[LISTED ENTRIES]
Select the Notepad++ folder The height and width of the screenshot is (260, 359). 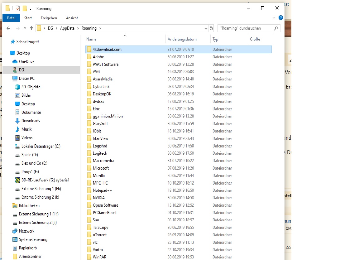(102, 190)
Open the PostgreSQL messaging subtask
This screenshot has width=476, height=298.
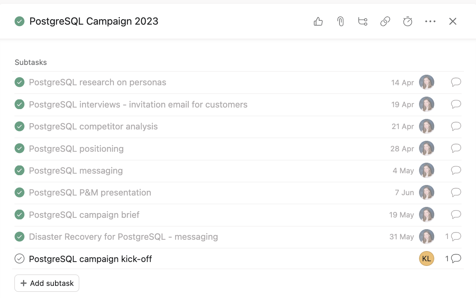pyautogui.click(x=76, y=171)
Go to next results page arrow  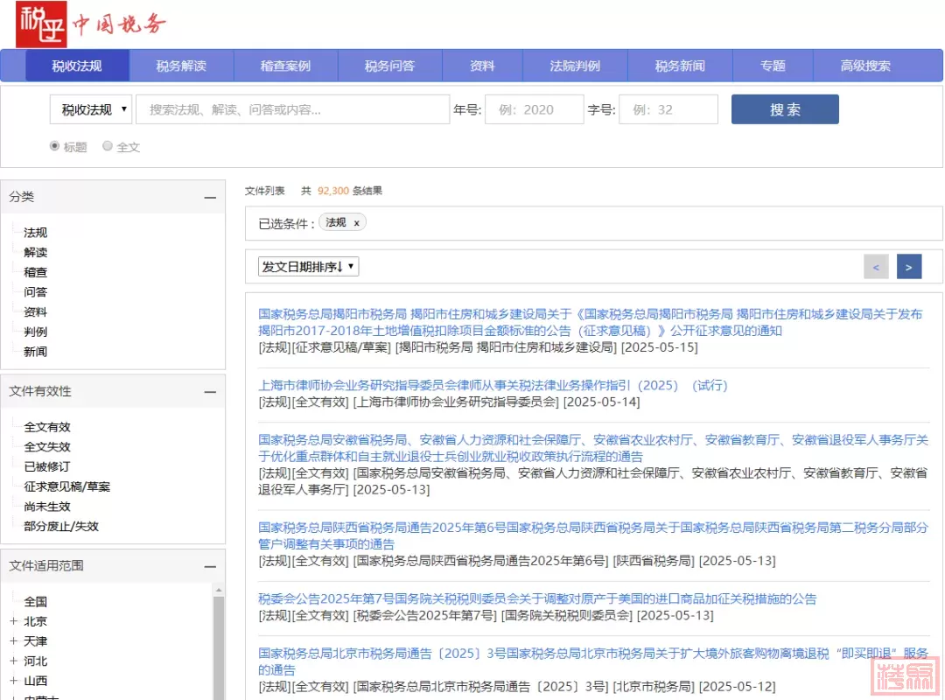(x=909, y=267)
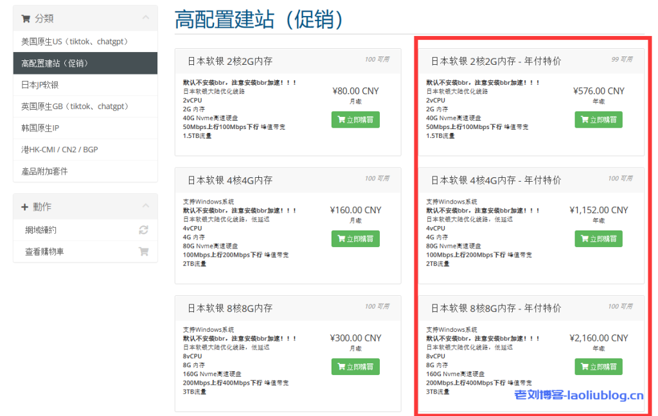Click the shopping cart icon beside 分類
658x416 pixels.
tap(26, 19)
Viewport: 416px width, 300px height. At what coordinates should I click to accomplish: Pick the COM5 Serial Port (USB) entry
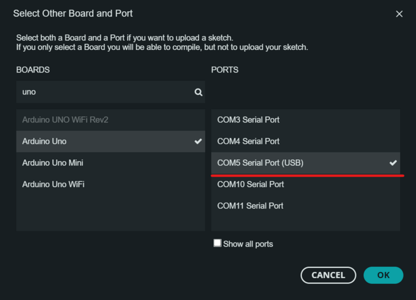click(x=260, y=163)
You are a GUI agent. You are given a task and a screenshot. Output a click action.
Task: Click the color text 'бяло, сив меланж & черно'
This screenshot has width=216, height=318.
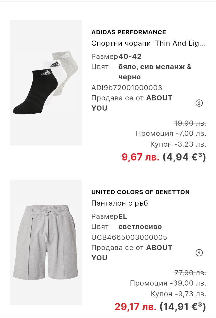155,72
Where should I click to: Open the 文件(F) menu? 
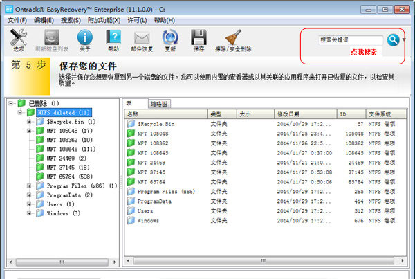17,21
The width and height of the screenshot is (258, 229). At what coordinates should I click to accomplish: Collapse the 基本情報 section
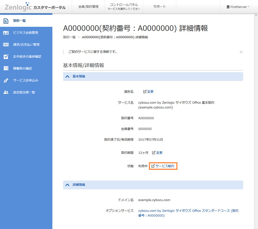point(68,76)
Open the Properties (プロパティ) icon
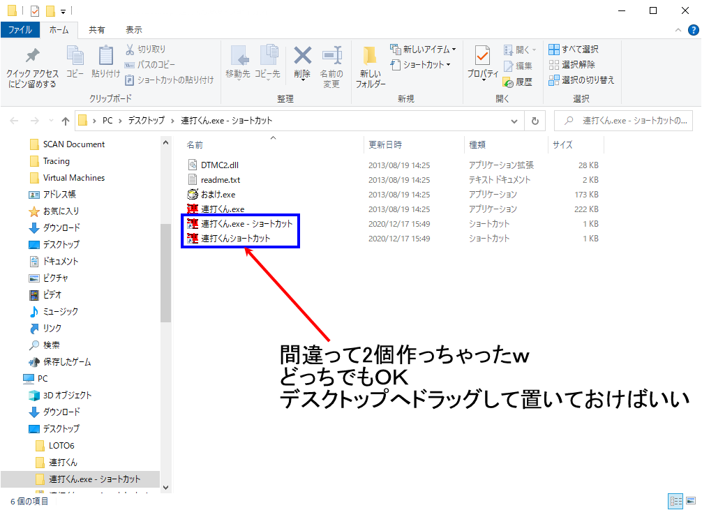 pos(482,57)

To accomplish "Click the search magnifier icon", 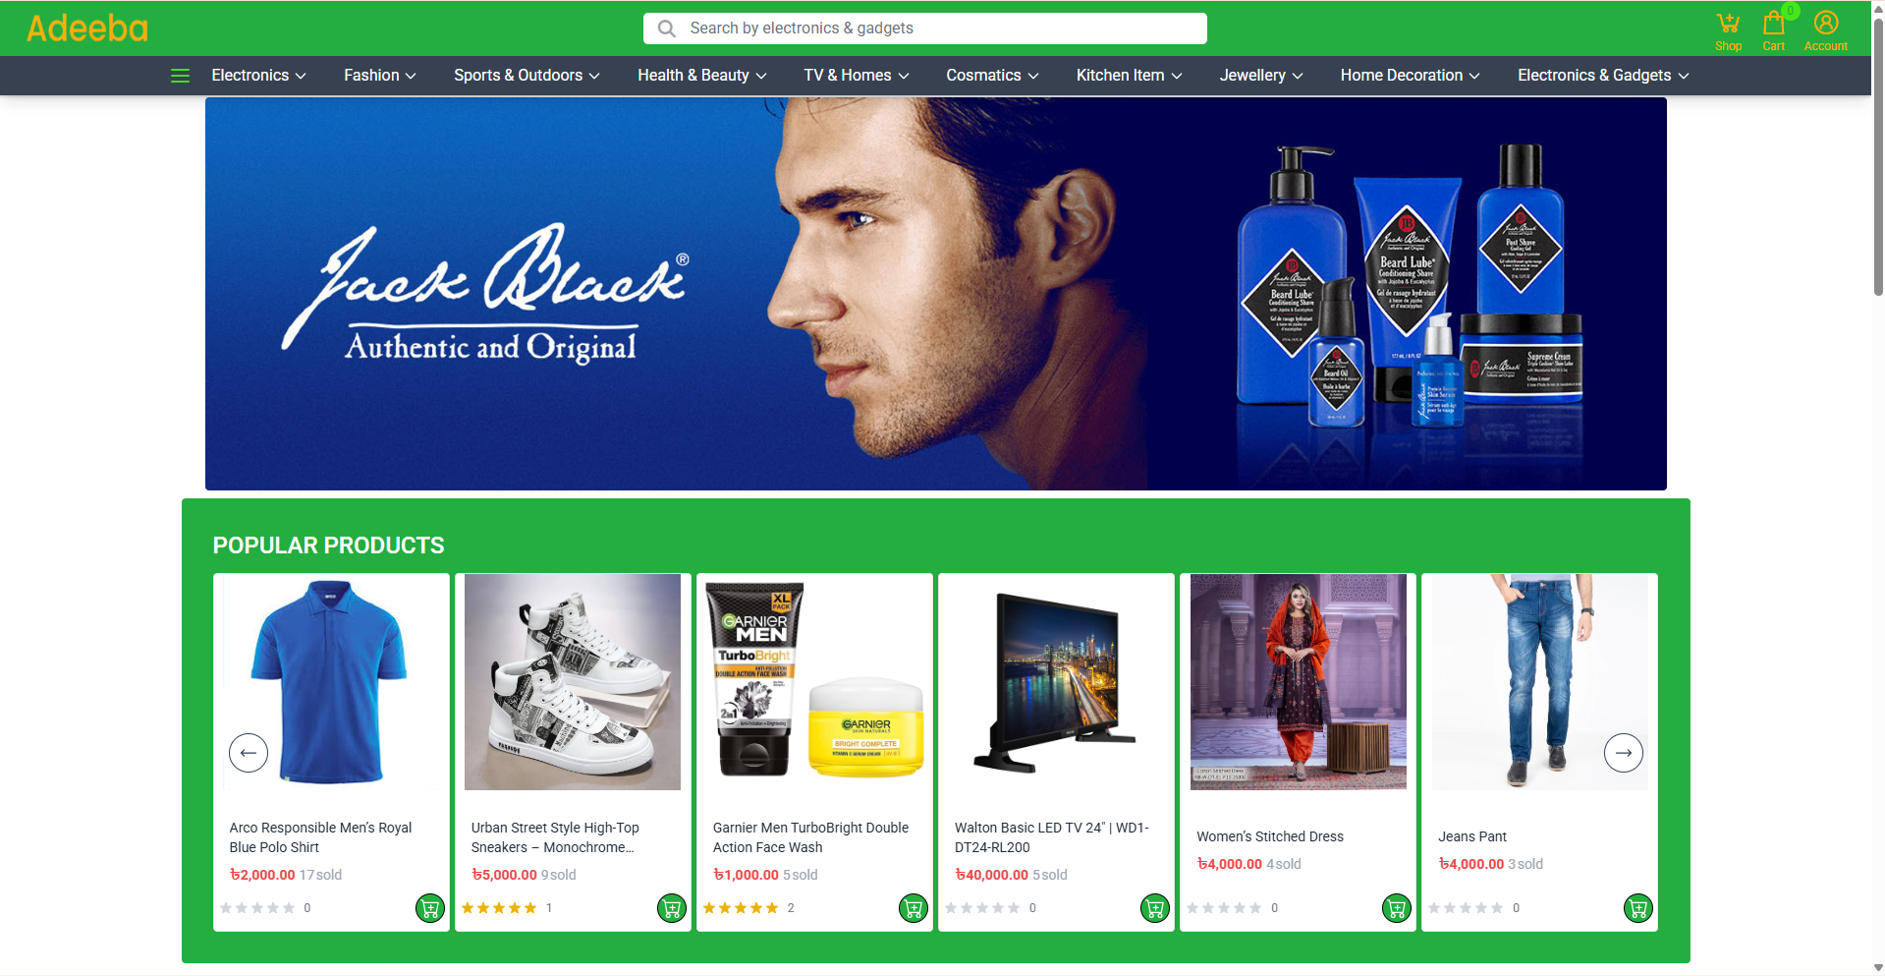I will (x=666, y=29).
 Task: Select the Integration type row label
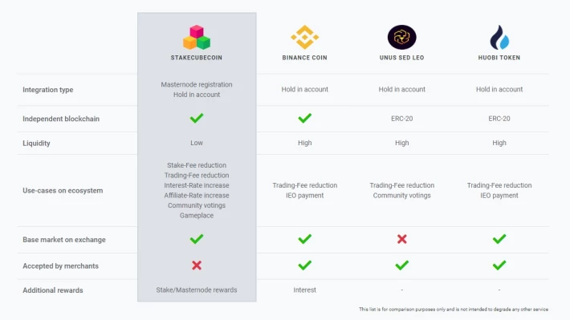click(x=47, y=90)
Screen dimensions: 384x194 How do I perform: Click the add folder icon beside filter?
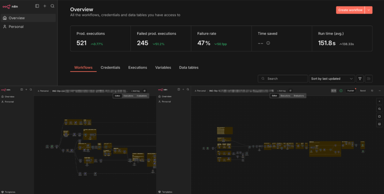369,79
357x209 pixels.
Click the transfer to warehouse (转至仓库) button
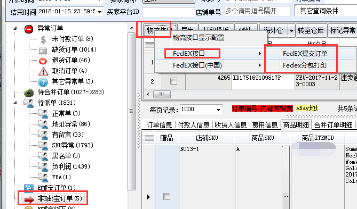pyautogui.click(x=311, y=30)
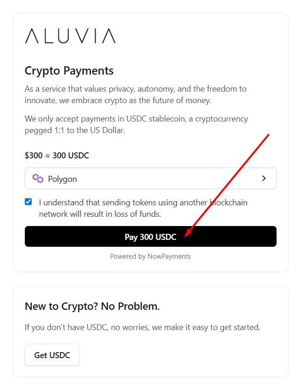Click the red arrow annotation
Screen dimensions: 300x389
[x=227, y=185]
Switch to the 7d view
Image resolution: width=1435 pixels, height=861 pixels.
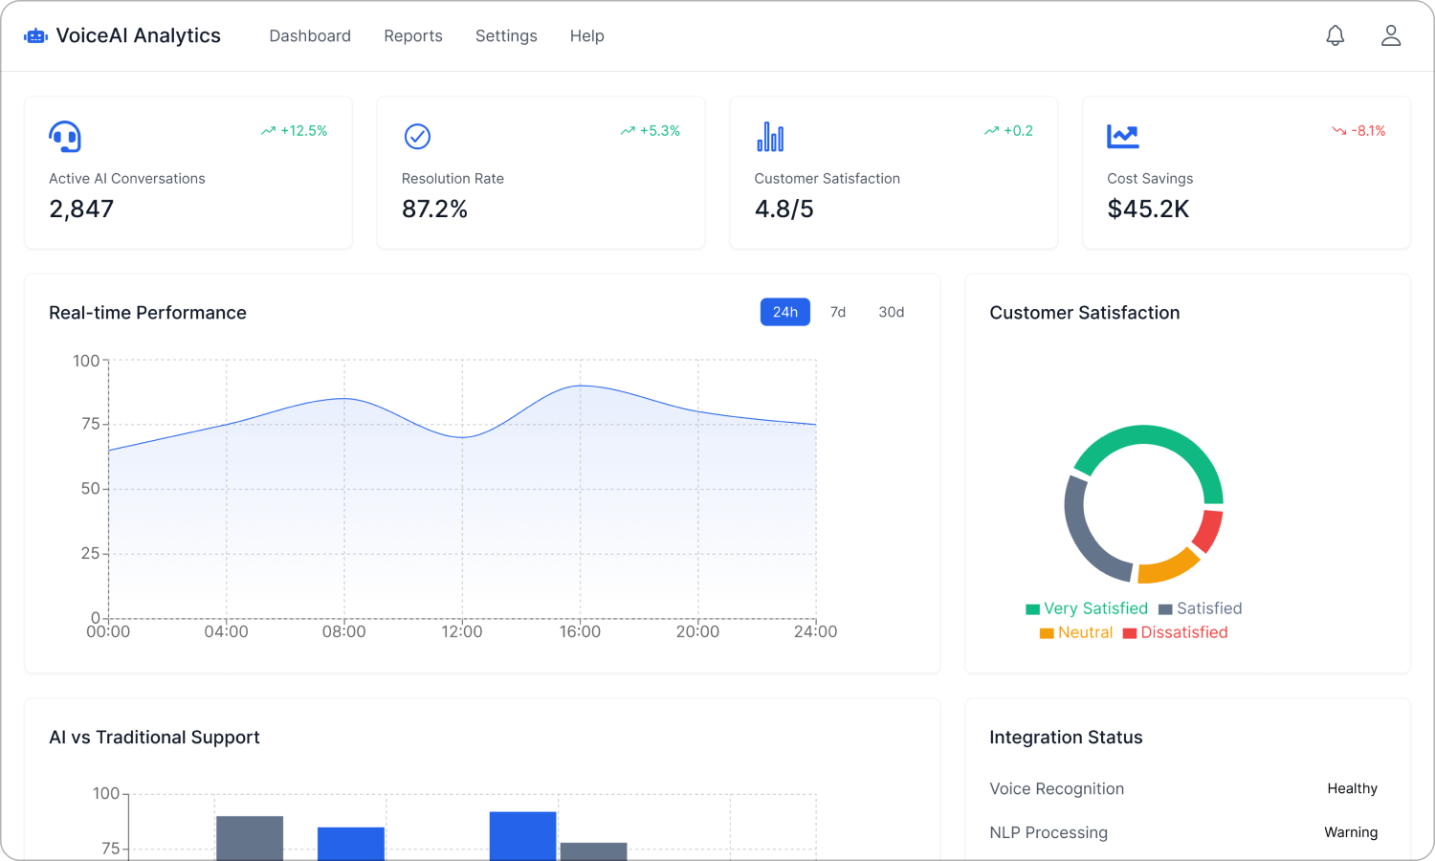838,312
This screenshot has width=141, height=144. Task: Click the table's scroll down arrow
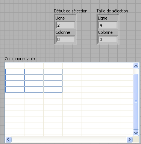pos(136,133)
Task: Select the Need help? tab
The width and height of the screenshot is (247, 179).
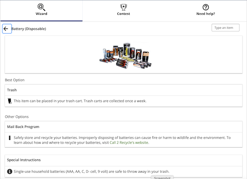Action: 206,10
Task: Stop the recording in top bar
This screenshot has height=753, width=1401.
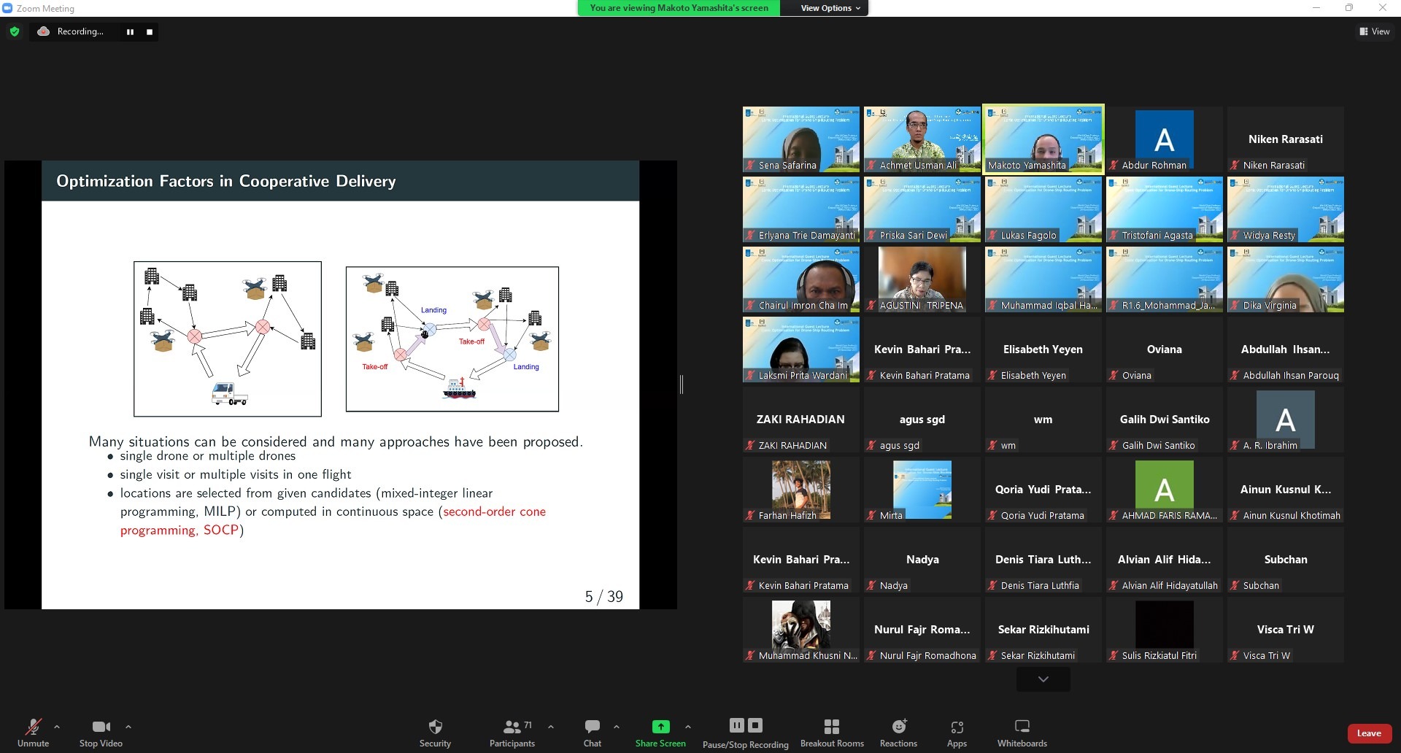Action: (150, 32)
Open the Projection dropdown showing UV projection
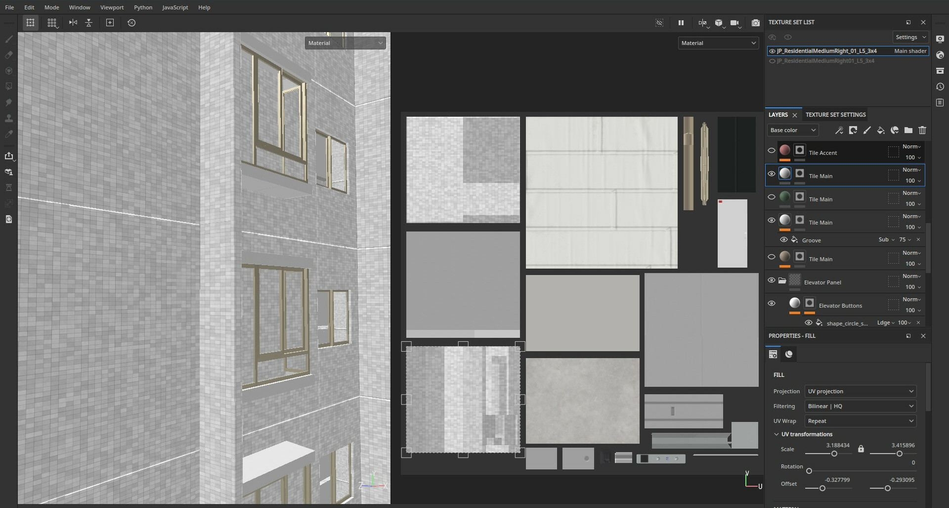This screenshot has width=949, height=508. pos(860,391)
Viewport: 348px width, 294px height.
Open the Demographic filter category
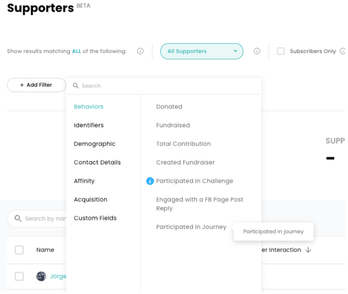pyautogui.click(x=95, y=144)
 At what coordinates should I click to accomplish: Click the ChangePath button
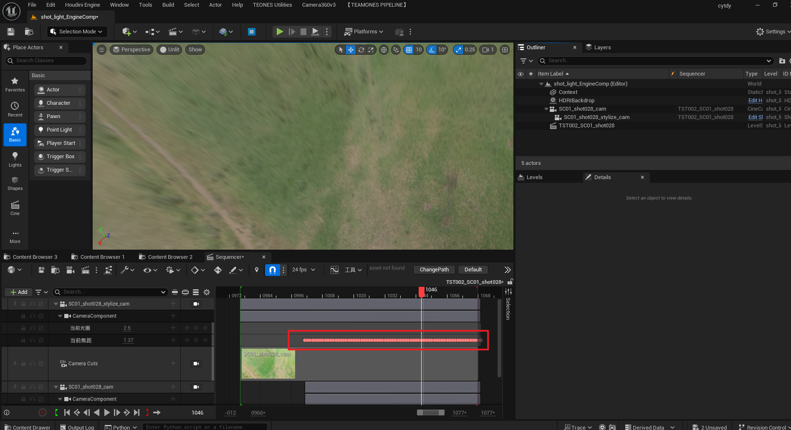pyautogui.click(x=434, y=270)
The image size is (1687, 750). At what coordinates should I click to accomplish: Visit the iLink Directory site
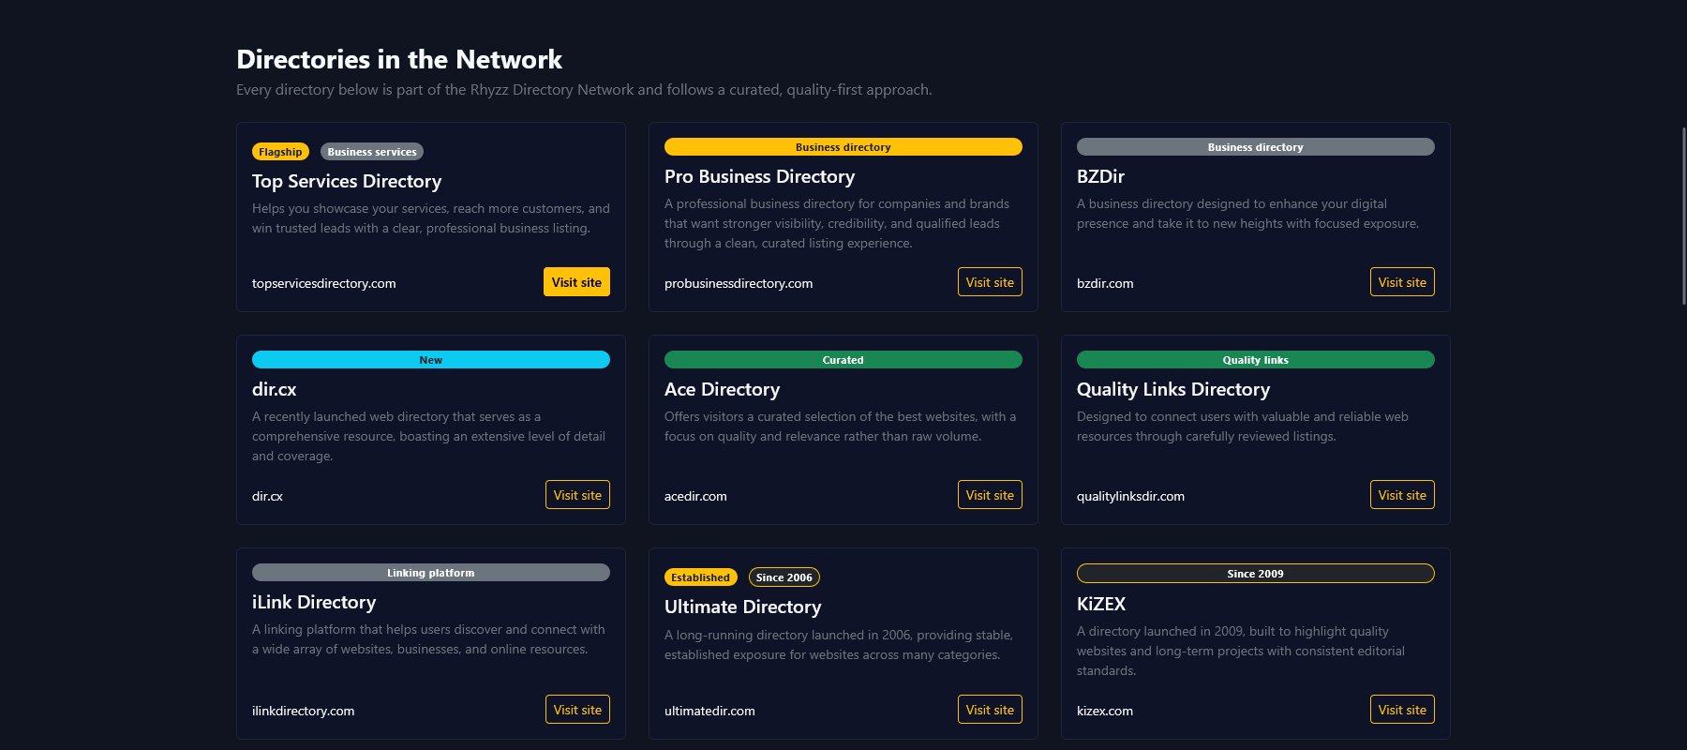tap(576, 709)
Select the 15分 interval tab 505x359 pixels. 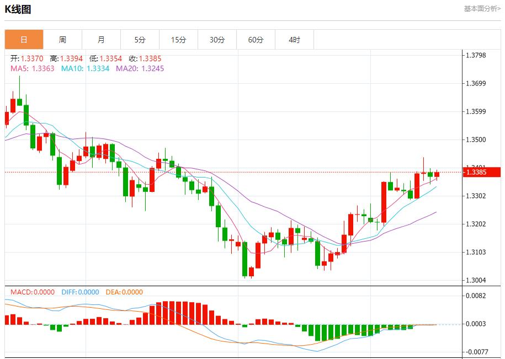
[/LISTED ENTRIES]
**PROBLEM TO SOLVE:** When you reach the line that contains "Viewport: 348px width, 294px height.", start reproducing, and continue word for word to the end of the records; skip all pictures.

**ANSWER TO THIS TASK:**
Viewport: 348px width, 294px height.
Open the Demographic filter category
pyautogui.click(x=95, y=144)
 At what coordinates should I click to accomplish: Click the ChangePath button
pyautogui.click(x=434, y=270)
The image size is (1687, 750). At what coordinates should I click to accomplish: Visit the iLink Directory site
tap(576, 709)
Select the 15分 interval tab 505x359 pixels. 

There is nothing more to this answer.